EXTRACTED DATA Start Marker
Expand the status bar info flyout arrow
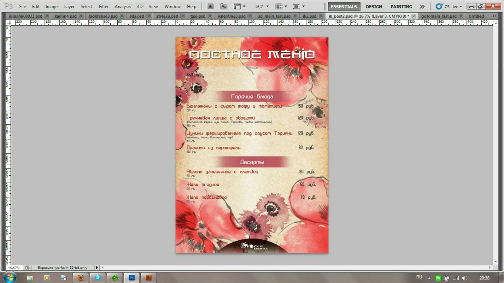The width and height of the screenshot is (504, 283). [x=97, y=268]
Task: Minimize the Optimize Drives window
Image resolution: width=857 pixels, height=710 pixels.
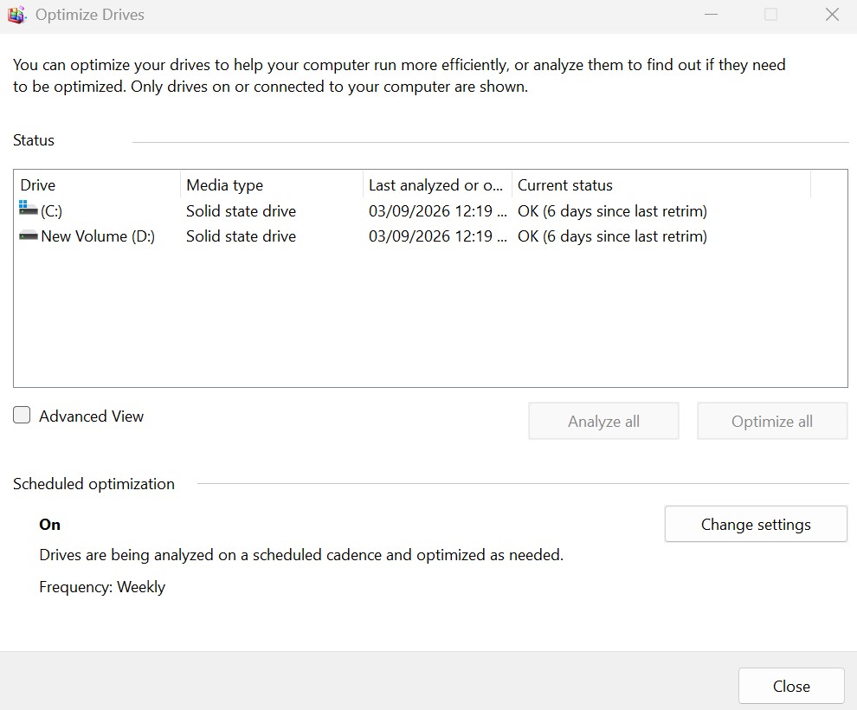Action: click(711, 15)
EXTRACTED DATA End Marker
*PROBLEM DETAILS*
Your answer must be the records above, word for word, with no pictures.

*EXERCISE RESULT*
Expand the status bar info flyout arrow
The width and height of the screenshot is (504, 283). [x=97, y=268]
Task: Minimize the Optimize Drives window
Image resolution: width=857 pixels, height=710 pixels.
Action: click(711, 15)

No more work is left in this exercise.